I am currently reading
The Four Agreements as recommended by Coach Krista well over a year ago.
My "to read" list is long and varied, and frankly, anything in Kindle
version is much more likely to be read. My iPad goes with me most places
and is a multitasking tool,
and it is its own light source which
helps me be able to read before bed since that light doesn't wake the
hubby. Regardless, I recently decided to bump it up in the list and have
been glad that I did.
The four agreements are simple.
1. Be impeccable with your word.
2. Don't take anything personally. i.e. Nothing is personal.
3. Don't make assumptions.
4. Do your best.
The book further elucidates these agreements in a way that is a bit
"froo-froo" but is valuable nonetheless when read with an open mind.
The first agreement is described as the most important, and when it's
fully explained, I can see where it could be.
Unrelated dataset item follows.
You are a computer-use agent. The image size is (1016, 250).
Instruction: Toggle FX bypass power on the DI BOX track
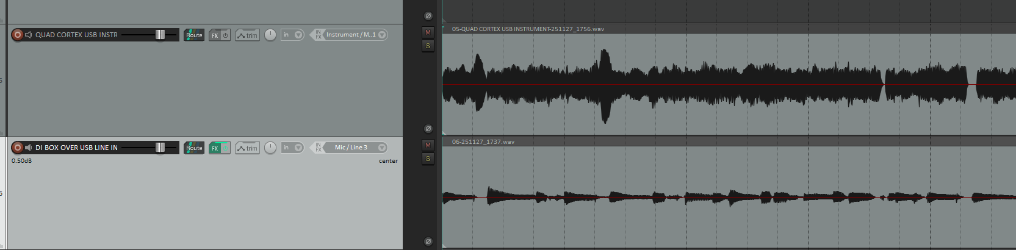[x=225, y=148]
To be "impeccable" with
one's word on the surface seems to mean to always be honest, and while
I'm sure that's included in its scope, basically, it intends to say to
always be positive with your word--even the "words" in your
mind--because our words, our thoughts, are the things that create our
worlds. Miguel Ruiz explains that the words of those around us and the
rest of the world are what create our worlds from the very beginning.
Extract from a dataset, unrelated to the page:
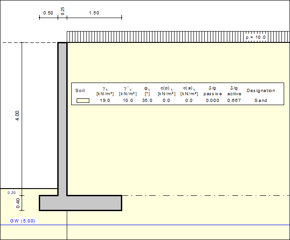Click the 0.20 embedment depth dimension
This screenshot has width=290, height=240.
click(12, 193)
For quite a long while, now, I've been working with the premise that
"With Out Thoughts We Create Our Worlds," a premise that I've heard all
my life, starting with my dad when I was a little girl. All the
different applications and translations of that, however, are still
coming to me over time, as is the depth of its truth. While reading
about the first agreement, I had another small revelation about the
power of words/thoughts and how they form our lives.
I have the distinct memory of being about six or seven years old and
asking my mom for gymnastics lessons. My asking for anything, especially
something so expensive, was unusual because we didn't have much money,
and I knew the expense would be a hard thing for my parents to spare. I
wanted those lessons, though, more than I had wanted just about
anything--ever--and in my heart I believed I could be more than just a
good gymnast. I could be a great one. I could, after all, turn better
cartwheels than any other girl in school
and do the splits in any way possible.
So in my memory, I am standing in the kitchen with the afternoon light
streaming through the window, looking up at my mom. I have just asked
her if I could take gymnastics lessons, and I am anxiously awaiting her
response when she says, "Oh honey, you're too fat to take gymnastics."
I told this story once in earshot of my mother, and she was appalled.
She swore that there was no way she would ever tell me such a thing. My
argument always was, "How could I have just made up such a clear
memory?" In her defense, she did always seem to believe in my
capabilities despite her seemingly endless pessimism. Whether it was a
true memory or not, it was a part of my reality, and I am beginning to
wonder if that moment shaped my future more than I have previously
thought.
Maybe my "I'm a jump retard," "I'm not an athlete," "I'm a chubling" thoughts were seeded in that six or seven year old girl.